# PROBLEM DESCRIPTION
Of the lines below, count those containing the word "Collapse". Reply with the number alone.

# GIVEN RECORDS

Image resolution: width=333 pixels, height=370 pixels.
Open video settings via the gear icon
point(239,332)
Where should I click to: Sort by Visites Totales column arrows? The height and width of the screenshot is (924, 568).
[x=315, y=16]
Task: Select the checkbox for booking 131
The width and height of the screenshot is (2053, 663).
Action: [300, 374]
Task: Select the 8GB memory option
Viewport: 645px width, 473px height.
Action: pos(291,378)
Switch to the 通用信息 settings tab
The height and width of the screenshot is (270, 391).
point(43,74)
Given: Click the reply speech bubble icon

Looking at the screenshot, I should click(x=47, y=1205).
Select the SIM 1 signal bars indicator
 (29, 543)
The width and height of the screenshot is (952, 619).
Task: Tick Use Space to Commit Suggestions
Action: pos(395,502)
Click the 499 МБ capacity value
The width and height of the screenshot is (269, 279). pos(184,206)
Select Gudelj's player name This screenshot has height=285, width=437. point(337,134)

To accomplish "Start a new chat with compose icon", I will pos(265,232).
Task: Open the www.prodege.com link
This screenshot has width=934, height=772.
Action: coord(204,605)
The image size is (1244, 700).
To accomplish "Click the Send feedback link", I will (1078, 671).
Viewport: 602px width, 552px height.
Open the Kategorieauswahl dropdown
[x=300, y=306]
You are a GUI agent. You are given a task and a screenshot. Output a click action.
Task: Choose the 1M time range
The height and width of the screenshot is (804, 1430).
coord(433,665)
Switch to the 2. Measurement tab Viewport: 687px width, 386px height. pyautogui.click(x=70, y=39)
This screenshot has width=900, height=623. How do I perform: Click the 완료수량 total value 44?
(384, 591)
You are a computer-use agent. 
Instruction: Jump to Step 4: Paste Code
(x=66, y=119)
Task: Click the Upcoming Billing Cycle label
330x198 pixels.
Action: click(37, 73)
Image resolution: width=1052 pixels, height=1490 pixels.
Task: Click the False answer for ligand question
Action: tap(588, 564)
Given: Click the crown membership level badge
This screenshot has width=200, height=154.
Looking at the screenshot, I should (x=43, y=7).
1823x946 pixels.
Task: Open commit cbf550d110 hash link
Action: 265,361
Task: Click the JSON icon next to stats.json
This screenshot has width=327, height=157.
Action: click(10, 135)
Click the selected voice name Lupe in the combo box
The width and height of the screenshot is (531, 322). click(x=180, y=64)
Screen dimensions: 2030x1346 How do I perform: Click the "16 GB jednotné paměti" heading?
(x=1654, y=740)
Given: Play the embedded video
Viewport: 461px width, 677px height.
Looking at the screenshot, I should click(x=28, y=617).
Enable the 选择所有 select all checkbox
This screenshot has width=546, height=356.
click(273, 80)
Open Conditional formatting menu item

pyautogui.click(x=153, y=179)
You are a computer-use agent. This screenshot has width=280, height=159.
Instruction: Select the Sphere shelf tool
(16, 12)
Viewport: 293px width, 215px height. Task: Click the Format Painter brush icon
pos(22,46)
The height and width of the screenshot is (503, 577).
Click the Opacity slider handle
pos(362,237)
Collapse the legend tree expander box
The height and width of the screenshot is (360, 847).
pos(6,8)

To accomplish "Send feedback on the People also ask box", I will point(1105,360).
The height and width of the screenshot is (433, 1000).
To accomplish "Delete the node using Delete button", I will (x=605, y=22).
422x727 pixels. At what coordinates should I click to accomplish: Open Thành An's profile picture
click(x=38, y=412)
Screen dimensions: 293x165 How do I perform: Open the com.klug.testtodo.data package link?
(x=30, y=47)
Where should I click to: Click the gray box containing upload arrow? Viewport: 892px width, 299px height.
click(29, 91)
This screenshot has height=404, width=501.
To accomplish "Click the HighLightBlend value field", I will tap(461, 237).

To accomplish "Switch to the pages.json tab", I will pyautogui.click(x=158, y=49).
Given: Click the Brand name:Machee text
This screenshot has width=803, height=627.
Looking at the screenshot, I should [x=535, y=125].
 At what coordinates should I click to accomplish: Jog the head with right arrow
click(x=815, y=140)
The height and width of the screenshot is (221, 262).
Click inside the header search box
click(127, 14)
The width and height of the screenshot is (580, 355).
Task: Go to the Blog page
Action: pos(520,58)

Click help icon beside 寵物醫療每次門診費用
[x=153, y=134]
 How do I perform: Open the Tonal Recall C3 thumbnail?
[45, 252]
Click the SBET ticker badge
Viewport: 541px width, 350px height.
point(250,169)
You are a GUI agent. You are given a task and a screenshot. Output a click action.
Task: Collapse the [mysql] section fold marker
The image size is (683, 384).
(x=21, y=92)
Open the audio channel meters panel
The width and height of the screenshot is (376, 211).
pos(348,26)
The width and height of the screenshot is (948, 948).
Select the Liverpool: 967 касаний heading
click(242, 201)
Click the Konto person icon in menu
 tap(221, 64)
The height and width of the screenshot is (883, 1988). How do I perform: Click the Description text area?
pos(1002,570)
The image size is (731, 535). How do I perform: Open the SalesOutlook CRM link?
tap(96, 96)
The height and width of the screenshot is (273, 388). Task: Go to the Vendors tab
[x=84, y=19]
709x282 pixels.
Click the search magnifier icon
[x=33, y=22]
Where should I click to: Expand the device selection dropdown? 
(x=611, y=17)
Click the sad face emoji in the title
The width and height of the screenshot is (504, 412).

# ANSWER TO THIS TASK
2